Other Research Papers Politics and Local Economic Growth: Evidence from India (with Paul Novosad) Does politics have an impact on local economic outcomes? Using a regression discontinuity design built around close elections from 1990-2005, we examine the local economic effects of one form of political favoritism: the benefit of having a local politician who is aligned with the party in control of government. We show that private sector employment in politically aligned constituencies grows by 1.7 percentage points more per year than in non-aligned constituencies. We find no effect on government employment or supply of public infrastructure. Stock prices show 12-15% positive cumulative abnormal returns when an aligned candidate wins the constituency where a firm is headquartered, suggesting that political alignment is a net benefit to both local labor and capital. Finally, we use international survey data to classify industries by their dependence on (i) government bureaucracy, (ii) direct transfers in the form of procurement, and (iii) external finance. We find the effect of political alignment is largest in industries that depend most on government officials, with no significant effect of dependence on credit or procurement. This suggests that the effect of alignment works through regulation. The results are consistent with a model of politicians choosing policy levers to maximize electoral gain.
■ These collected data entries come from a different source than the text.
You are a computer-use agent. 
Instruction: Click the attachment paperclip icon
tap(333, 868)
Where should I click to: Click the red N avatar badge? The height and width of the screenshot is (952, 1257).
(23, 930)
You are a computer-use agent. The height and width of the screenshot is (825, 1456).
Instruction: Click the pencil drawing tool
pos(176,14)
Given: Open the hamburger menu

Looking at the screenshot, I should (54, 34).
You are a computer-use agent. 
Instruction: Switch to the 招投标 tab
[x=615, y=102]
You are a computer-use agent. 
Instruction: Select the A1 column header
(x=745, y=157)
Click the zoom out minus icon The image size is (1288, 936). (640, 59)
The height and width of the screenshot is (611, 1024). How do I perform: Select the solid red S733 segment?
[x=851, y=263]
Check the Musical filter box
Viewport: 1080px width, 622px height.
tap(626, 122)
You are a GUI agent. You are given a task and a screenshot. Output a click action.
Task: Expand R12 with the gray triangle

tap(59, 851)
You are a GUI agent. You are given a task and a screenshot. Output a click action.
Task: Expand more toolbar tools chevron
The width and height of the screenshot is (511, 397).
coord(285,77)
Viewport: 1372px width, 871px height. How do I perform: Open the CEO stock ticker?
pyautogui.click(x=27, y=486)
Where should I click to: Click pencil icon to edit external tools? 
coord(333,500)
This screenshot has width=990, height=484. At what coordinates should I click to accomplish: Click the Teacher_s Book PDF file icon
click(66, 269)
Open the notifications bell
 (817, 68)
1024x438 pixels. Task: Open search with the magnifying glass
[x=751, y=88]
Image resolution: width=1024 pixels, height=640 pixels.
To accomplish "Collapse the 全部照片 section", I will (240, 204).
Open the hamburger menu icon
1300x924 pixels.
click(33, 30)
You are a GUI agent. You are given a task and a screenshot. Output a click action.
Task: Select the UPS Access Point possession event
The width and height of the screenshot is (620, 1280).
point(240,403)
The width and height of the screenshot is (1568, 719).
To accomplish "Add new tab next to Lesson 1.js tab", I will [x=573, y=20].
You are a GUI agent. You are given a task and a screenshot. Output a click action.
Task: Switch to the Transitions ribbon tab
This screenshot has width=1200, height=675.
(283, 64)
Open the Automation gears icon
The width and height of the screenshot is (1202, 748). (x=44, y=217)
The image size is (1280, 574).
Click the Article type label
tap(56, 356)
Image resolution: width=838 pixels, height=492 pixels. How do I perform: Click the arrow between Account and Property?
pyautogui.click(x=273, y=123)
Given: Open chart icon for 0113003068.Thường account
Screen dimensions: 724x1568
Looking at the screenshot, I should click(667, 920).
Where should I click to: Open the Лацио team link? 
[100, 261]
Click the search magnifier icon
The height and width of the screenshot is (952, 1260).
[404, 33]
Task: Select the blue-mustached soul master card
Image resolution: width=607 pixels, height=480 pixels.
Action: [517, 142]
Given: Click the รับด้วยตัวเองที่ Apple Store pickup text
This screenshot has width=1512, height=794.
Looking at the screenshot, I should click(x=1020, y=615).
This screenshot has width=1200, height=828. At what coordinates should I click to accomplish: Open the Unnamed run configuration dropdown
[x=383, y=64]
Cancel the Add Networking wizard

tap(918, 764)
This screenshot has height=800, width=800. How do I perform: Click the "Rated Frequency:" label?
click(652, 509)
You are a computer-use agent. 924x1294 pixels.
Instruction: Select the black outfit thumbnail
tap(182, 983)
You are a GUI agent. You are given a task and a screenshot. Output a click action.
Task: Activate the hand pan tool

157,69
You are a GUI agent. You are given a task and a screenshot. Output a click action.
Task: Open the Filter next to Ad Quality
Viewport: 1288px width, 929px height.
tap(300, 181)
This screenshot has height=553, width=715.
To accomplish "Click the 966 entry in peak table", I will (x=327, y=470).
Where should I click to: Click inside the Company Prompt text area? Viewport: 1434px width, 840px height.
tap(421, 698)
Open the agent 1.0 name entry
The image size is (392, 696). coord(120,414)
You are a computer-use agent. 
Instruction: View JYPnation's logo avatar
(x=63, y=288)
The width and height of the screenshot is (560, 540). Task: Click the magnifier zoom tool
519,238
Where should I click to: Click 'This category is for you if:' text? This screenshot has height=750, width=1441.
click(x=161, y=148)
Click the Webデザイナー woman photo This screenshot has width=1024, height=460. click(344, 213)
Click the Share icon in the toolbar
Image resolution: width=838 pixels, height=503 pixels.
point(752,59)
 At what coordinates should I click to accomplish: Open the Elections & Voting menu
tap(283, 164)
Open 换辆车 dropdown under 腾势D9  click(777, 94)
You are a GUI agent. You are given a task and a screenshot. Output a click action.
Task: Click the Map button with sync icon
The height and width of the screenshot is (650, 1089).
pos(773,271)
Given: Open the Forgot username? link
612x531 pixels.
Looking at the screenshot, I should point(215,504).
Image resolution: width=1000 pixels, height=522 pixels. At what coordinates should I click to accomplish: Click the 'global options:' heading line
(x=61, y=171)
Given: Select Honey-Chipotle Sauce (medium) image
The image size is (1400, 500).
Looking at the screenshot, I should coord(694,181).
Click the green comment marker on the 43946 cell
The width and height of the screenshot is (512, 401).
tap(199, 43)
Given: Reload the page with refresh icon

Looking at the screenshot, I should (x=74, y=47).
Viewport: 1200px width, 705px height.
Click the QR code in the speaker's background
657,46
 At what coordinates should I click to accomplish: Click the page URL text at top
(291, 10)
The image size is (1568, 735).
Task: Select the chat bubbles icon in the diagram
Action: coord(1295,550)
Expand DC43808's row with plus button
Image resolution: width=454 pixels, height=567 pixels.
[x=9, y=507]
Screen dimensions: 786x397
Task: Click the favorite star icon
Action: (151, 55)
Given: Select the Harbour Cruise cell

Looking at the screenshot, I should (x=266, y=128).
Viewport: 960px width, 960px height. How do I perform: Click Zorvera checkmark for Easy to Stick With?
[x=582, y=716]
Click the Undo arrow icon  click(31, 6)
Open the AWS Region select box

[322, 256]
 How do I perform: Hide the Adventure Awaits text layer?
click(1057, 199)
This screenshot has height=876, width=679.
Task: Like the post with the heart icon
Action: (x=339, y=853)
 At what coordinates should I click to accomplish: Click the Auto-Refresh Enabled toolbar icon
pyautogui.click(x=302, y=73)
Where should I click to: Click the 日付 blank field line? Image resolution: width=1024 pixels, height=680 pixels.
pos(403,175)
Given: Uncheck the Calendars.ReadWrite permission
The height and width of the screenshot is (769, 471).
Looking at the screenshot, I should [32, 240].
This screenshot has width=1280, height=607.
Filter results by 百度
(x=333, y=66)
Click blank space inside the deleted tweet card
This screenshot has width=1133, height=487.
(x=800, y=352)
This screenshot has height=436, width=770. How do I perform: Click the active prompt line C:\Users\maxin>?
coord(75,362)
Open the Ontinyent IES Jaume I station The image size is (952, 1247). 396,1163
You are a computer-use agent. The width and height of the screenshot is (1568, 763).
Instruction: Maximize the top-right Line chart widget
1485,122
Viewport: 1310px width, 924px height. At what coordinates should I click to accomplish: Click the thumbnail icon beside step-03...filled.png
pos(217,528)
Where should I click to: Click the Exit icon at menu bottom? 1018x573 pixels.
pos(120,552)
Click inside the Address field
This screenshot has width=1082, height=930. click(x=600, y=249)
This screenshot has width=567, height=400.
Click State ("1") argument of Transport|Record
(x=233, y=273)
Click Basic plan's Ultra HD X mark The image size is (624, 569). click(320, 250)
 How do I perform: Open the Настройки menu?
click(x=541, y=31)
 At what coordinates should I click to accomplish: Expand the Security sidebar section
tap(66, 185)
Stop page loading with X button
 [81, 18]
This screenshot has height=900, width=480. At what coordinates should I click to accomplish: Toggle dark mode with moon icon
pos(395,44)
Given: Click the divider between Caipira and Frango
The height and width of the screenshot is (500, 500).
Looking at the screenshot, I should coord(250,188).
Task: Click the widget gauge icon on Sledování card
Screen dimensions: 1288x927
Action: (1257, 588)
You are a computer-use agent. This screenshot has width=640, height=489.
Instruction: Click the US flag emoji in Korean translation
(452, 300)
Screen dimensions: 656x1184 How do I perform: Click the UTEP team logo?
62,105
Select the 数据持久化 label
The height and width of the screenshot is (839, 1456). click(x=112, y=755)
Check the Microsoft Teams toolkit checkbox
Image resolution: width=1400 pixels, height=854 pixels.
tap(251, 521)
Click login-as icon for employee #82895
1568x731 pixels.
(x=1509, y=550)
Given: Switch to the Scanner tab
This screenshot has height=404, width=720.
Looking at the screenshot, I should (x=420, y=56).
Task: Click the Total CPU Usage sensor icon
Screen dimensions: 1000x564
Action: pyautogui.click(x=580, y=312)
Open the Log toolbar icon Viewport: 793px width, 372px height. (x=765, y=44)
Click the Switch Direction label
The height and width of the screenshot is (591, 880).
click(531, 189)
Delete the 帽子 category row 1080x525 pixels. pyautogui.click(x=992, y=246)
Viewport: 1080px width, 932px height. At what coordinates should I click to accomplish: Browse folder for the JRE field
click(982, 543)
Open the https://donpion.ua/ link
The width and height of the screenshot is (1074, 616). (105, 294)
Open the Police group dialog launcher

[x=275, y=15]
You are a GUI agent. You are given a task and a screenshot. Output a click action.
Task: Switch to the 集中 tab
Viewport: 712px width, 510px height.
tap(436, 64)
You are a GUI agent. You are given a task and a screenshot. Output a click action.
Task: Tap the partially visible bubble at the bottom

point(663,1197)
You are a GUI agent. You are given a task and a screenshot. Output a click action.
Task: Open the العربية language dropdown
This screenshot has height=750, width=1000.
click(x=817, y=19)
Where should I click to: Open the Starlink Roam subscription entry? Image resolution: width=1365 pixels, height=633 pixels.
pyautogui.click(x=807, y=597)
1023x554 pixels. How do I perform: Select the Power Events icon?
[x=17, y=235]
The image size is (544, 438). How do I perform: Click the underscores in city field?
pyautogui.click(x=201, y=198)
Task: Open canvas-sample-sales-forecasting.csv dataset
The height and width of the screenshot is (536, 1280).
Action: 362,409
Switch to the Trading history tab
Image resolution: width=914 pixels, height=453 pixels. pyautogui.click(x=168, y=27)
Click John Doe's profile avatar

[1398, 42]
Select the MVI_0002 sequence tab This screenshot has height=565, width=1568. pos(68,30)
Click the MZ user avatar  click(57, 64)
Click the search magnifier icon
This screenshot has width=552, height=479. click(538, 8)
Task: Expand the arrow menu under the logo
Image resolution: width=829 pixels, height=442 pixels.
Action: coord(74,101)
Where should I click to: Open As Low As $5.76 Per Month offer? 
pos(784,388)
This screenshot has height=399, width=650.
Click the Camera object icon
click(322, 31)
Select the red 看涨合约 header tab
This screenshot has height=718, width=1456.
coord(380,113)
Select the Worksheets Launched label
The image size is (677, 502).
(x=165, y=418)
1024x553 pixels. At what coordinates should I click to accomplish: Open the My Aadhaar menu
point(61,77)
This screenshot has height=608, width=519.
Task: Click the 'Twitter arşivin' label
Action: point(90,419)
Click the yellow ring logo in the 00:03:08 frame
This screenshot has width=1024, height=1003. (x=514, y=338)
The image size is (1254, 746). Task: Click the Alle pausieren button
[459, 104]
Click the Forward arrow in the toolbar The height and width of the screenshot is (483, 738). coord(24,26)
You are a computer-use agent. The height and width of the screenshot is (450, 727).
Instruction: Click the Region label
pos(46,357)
Dirty Politics: Natural Resource Wealth and Politics in India (with Paul Novosad) Does extractable natural resource wealth cause adverse political outcomes? We interact global price changes with locations of mineral deposits within India to isolate exogenous variation in local resource wealth. By exploiting temporal variation with locations held constant, we remove confounding factors that vary across locations and may be correlated with the importance of natural resources. We find that natural resource wealth increases the likelihood that criminal politicians are elected to office, and increases margins of victory and incumbency advantages in local elections. We can exclude the possibility that these results are driven by higher budgets alone, as mining royalties are not distributed locally. We test three channels for the criminality effect: (i) moral hazard; (ii) adverse selection of politicians into the political system; and (iii) greater success of criminal candidates in elections. The evidence favors the third channel. We discuss potential interpretations based on changes in voter, candidate and party behavior.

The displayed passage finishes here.